**TASK GOAL**. Reproduce only the top of the records, down to and including the line containing "Trade Ads (171, 470)".

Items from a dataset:
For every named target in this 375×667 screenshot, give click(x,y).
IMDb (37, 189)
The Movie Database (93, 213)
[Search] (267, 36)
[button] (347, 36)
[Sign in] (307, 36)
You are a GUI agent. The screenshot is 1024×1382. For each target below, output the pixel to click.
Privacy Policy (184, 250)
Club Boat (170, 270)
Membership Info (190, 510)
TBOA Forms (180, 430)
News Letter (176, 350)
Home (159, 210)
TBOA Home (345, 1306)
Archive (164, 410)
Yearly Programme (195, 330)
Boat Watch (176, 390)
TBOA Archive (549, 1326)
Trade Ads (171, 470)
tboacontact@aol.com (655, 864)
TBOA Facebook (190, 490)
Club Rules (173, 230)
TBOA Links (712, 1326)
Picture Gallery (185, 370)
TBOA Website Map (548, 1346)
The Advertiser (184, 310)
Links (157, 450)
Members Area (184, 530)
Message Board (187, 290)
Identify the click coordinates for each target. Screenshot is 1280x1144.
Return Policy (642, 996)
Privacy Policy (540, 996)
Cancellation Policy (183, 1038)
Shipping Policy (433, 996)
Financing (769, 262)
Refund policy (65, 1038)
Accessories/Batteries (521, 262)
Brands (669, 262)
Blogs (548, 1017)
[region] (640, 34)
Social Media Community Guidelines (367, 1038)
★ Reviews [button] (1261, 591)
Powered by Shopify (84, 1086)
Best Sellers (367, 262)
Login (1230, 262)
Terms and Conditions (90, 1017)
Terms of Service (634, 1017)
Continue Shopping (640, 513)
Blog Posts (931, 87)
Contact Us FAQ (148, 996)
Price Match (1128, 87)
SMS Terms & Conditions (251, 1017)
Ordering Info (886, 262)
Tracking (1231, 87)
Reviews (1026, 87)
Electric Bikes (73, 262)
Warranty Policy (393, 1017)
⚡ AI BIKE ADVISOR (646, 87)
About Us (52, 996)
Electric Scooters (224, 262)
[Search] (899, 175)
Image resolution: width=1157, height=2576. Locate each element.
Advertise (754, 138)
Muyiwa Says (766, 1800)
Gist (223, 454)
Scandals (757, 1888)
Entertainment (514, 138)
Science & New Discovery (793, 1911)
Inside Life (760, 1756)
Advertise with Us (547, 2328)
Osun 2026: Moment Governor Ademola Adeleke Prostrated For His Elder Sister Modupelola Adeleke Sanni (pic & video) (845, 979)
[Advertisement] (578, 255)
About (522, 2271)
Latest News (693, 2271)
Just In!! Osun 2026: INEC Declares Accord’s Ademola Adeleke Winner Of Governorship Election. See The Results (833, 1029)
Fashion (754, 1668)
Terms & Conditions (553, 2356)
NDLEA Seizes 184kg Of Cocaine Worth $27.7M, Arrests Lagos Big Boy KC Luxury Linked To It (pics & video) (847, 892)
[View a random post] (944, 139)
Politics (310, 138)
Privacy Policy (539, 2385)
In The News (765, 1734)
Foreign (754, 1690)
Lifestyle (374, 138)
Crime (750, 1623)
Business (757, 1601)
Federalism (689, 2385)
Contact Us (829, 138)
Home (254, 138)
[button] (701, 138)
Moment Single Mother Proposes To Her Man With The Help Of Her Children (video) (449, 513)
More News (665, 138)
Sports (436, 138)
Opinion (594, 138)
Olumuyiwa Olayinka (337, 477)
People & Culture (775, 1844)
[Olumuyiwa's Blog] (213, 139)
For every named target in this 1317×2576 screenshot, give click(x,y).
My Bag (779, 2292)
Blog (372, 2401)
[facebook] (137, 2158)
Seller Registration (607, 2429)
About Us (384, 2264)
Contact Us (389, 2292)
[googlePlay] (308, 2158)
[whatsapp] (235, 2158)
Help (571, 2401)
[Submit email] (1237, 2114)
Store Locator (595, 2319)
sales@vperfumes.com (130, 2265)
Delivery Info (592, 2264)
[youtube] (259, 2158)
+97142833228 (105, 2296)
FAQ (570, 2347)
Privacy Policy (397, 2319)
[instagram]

**REPLY**.
For every named target in this 375×667 screenshot, give click(x,y).
IMDb (37, 189)
The Movie Database (93, 213)
[Search] (267, 36)
[button] (347, 36)
[Sign in] (307, 36)
You are a GUI agent. The screenshot is 1024×1382. For each target below, output the pixel to click.
Privacy Policy (184, 250)
Club Boat (170, 270)
Membership Info (190, 510)
TBOA Forms (180, 430)
News Letter (176, 350)
Home (159, 210)
TBOA Home (345, 1306)
Archive (164, 410)
Yearly Programme (195, 330)
Boat Watch (176, 390)
TBOA Archive (549, 1326)
Trade Ads (171, 470)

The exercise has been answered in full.